呪怨2 (2003) ★★★

director: 清水崇、screenwriter: 清水崇

けっこう恐かったかも。前作と同じく、ストーリーなんてものはなく、ただひたすら登場人物全員が順番に呪い殺されていくという映画で、もう恐がらせる方のキャラが前作で割れているので、余計なストーリー設定のための雰囲気づくりも一切なく、もう気持ち良いぐらいに「恐がらせ映画」に徹しています。前作もまあ、「恐がらせ映画」だったわけですが、この「2」にくらべるともっと映画的な深みがあったと思います。その点、「2」は映像のスタイリッシュさも控えめだし、主演ののりぴーも微妙に大根だし、映画としては劣ると思います。でも! 恐さはこっちの方が上です。基本的に恐がらせようとする監督側と恐がるまいとする観客側の「勝負映画」なんですが、「さあ来るぞ来るぞ」と分かっていても今回はけっこう恐い。前作は「さあ来るぞ来るぞ、なあんだその程度か」って感じでしたが、今回は「さあ来るぞ来るぞ‥‥うっ、これはけっこうイヤかも‥」という感じ。特に今回は黒髪のイヤ〜な感じがかなりフィーチャーされていてよかった。なんか、伽耶子さんのワザもえらい多彩になってるし。オチはちょっと今いちだと思うけど‥。

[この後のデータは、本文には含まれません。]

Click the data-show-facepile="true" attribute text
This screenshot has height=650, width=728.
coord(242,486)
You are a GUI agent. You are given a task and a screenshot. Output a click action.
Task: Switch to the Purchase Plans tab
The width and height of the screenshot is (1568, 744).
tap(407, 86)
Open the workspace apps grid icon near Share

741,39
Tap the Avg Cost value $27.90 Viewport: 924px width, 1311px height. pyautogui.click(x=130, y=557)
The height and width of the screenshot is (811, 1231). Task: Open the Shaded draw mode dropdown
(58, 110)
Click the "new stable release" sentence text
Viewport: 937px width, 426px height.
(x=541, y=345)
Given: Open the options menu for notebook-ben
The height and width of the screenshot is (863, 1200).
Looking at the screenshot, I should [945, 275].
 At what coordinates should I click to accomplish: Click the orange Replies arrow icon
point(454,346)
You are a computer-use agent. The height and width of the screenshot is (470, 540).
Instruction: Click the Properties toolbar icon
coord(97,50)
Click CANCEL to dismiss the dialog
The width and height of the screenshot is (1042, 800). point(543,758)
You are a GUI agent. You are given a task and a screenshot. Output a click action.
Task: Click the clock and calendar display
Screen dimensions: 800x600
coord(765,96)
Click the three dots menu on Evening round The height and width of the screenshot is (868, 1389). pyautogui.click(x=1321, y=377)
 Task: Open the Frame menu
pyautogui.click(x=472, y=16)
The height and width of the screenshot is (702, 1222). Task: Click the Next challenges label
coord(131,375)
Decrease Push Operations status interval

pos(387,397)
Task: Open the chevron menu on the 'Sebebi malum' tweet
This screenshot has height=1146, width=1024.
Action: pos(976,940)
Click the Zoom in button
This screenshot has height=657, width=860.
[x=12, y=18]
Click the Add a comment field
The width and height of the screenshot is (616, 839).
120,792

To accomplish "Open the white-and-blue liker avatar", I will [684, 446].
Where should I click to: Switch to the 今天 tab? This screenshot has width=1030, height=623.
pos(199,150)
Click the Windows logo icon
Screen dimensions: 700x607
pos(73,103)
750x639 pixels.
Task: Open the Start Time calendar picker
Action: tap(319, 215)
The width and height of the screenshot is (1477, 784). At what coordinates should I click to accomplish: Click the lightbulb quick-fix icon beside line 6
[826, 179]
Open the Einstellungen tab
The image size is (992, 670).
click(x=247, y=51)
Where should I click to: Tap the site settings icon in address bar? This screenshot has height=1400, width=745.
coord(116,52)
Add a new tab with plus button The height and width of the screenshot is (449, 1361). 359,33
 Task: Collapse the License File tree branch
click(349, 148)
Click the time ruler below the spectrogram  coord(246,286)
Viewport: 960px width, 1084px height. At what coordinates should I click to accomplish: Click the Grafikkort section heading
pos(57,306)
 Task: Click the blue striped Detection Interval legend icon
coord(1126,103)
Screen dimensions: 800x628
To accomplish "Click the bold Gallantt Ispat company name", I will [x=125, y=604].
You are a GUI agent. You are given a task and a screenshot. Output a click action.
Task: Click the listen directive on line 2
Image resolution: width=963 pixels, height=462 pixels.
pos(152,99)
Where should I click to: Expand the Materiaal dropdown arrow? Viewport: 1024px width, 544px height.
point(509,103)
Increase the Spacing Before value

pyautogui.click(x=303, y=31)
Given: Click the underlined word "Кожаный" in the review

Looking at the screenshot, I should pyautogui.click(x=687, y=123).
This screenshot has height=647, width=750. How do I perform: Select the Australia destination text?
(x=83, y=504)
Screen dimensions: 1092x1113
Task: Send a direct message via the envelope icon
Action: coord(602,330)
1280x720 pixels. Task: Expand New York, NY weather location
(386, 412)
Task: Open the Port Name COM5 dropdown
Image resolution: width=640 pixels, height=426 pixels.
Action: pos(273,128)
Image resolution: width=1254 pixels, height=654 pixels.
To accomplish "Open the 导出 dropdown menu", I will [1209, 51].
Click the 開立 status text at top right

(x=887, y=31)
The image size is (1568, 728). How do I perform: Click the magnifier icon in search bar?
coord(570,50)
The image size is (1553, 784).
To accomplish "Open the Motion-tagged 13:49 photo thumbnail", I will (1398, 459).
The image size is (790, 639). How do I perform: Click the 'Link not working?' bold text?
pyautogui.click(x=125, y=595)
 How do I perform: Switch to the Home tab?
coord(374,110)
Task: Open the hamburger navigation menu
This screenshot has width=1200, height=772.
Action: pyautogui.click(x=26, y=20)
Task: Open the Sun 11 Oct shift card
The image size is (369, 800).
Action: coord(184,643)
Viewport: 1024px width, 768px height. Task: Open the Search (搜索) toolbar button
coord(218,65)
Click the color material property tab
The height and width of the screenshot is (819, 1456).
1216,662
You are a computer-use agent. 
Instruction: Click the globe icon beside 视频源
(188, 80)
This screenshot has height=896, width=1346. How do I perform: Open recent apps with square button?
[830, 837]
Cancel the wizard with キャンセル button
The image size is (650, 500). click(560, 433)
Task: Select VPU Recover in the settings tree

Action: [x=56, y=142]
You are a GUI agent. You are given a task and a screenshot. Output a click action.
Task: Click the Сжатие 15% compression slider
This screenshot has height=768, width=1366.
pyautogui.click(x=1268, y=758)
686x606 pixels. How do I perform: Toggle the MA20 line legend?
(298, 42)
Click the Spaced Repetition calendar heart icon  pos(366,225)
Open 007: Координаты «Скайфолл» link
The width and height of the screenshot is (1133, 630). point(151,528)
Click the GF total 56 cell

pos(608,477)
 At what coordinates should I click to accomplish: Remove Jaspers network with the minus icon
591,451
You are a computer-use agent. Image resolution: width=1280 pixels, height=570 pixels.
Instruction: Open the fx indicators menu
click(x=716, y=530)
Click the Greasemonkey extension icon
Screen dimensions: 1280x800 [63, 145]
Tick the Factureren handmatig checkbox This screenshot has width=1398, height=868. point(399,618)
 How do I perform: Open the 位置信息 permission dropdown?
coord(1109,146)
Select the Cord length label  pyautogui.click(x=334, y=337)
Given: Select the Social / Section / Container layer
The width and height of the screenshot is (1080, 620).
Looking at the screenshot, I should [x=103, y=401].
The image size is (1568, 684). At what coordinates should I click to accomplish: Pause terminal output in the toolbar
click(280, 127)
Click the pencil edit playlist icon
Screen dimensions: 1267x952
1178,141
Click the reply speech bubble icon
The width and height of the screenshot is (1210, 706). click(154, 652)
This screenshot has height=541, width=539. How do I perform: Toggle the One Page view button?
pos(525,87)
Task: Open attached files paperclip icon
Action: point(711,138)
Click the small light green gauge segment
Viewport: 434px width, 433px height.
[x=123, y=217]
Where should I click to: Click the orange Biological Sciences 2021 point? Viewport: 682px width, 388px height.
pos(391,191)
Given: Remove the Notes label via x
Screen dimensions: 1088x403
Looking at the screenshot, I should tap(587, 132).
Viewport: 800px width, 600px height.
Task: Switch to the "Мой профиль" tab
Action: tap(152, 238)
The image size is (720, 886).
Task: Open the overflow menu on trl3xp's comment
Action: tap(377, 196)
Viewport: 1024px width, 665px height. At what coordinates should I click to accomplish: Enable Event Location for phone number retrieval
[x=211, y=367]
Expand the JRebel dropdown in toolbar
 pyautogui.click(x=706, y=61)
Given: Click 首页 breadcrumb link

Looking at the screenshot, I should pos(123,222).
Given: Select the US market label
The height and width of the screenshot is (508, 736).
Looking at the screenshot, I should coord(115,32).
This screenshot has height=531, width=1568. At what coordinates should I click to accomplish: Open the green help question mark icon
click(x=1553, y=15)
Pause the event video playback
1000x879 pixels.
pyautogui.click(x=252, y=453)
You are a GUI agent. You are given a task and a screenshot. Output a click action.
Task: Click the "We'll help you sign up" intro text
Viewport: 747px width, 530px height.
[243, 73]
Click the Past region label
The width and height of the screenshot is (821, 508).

しかしやっぱりストーリーないのは残念だなあ。今回のヒロインは「戦うヒロイン」になりそうでいてやっぱり戦わない。別に戦えばいいってもんでもないけど(リング2の「戦い」は相当ヒドかったし)、それでも戦うなり謎解きするなり、芯となるストーリーがないと観終わったとき、リアクションに困る。「ああ、みんな死にましたね‥で?」って感じ。ストーリーがあってこそ、「冥界からの母の助け」みたいな良いシーンが生きるんだけどなあ。あのシーンは非常によかった。清水崇監督はそつのない演出をするクレバーな監督だとお見受けするので、核となるストーリーを導入してもリングみたいにスベることもないんじゃないかな。

PS: DVD特典のメイキング。のりぴーはお茶目でかわゆし。てゆうか、メイキングで垣間見られるソツのないプロっぷりにのりぴーの微妙な大根さの原因が見えた気がした。ギラギラした感じがなくて、技術でシゴトしてるんだよね、このシト。